Mi è sempre piaciuta la grammatica. La sicurezza delle regole. Mi piace che si parta tuttə da basi comuni per capirci ma poi si riesca ad avere ognunə il proprio stile.
Ma lo stile, la sovranità del testo, il proprio tocco personale non possono prescindere dalla grammatica.
Quindi: perché sono un’ingegnera? Perché la grammatica italiana dice che la regola è di utilizzare il femminile quando si sta parlando di una donna.
La questione divide inutilmente, e sono convinta che sia una di quelle discussioni che si spegnerà da sola quando abbastanza persone si abitueranno all’uso -grammaticalmente corretto- dei femminili professionali. È infatti questione di abitudine quella che viene definita da alcuni cacofonia in relazione a questi termini. Utilizziamo ogni giorno innumerevoli parole “brutte” senza porci il problema del fatto che suonino male. Una breve selezione delle mie spreferite: ascella, scroto, cuccagna. Nessuno, purtroppo, si lamenta di quanto suonino male. Nessuno pensa che sia giusto non usarle, quando servono, perché brutte. Il vero problema non è la piacevolezza delle parole, quanto l’abitudine a sentirle pronunciare.
Il grande impatto della cultura e della società nella questione dei femminili professionali è provato dal fatto che alcuni termini che ora sono criticati, quali medica o giudicessa, erano in realtà già in uso in passato quando le donne ricoprivano i rispettivi ruoli. La caduta in disuso è quindi dovuta al fatto che nessuna donna ha avuto accesso a quei ruoli per un tempo abbastanza lungo da far suonare ora “sbagliati” quei termini.
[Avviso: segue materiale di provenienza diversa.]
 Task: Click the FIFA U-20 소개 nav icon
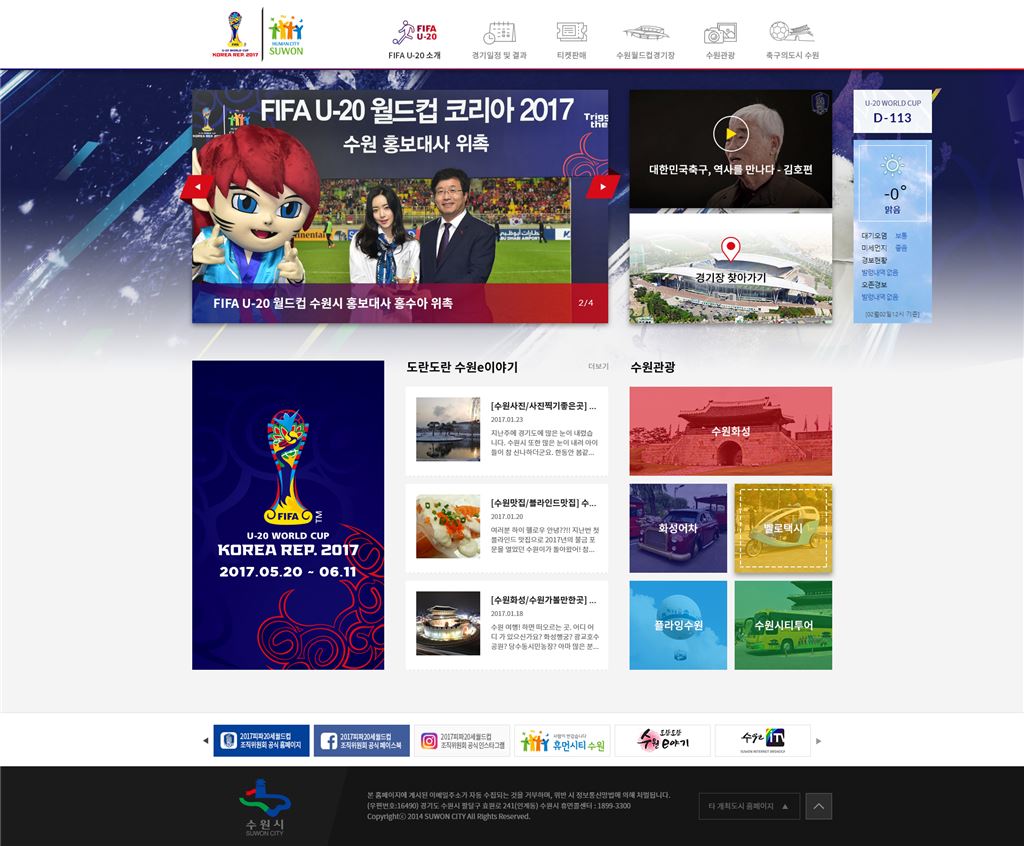414,33
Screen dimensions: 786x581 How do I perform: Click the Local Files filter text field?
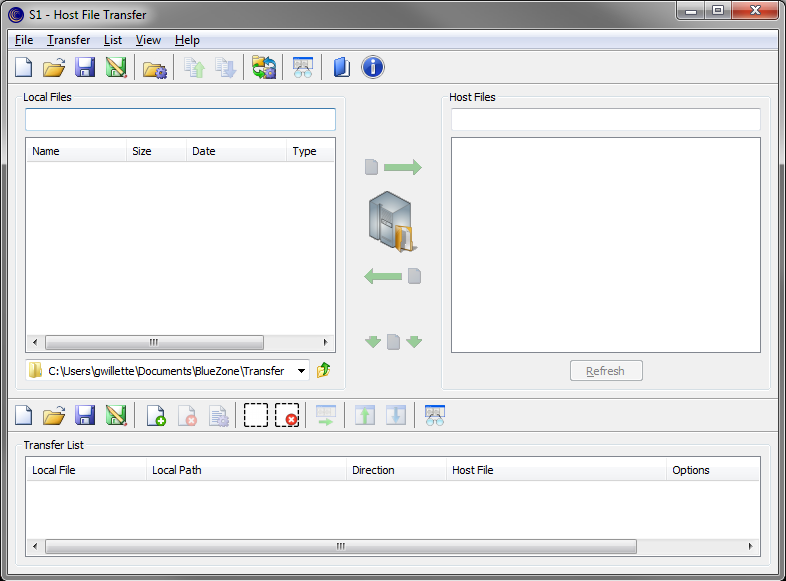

Tutte le professioni tipicamente considerate femminili nella nostra società non hanno avuto alcuna controversia quando si è dovuto declinare il nome comune di persona rispetto al genere.
A chi leggendo stia pensando che questo discorso può anche essere corretto ma la questione non è urgente -“i problemi sono ben altri”- vorrei far notare che il linguaggio è ciò che ci permette di pensare, immaginare e comunicare. È la cosa che ci rende umani. Nuove parole vengono inventate quando qualcosa di nuovo viene scoperto o creato, in quanto senza un nome che lo definisca non si potrebbe parlare di quel qualcosa. La mancanza della parola per designare un concetto di fatto toglie la possibilità del concetto di esistere. Allo stesso tempo il modo in cui parliamo forma quello che pensiamo.
Lera Boroditsky, cognitive scientist, racconta che nelle culture in cui esistono più nomi per le diverse gradazioni dei colori le persone dimostrano di notare più facilmente queste variazioni. Per esempio, consideriamo i colori blu e azzurro: per noi Italianə sono due colori diversi e li distinguiamo senza fatica; al contrario chi parla inglese, una lingua che chiama “blue” e “light blue” le due sfumature, tende a considerarli lo stesso colore. La dottoressa Boroditsky fa numerosi altri esempi a supporto dell’importanza delle parole, ma credo che questo da solo basti a dimostrare quanto i termini che usiamo possano modificare come vediamo il mondo.
Quindi si, l’attenzione all’uso dei femminili corretti -ed anche quello di un linguaggio inclusivo, vedi l’articolo sullo Schwa pubblicato sempre sul nostro sito- è fondamentale e urgente. Definirmi ingegnera è quindi, oltre che corretto grammaticalmente, anche un modo per dimostrare che anche le donne possono essere ingegnere. In una società in cui ancora le facoltà scientifiche vedono percentuali di ragazze iscritte molto inferiori alla metà, serve dare le parole alle bambine per potersi immaginare scienziate, architette e ingegnere. In una cultura dove le istituzioni politiche sono a netta maggioranza maschile, serve spiegare che si può essere anche ministre, da grandi. E serve farlo da ora, perché il processo è lungo e non c’è tempo da perdere.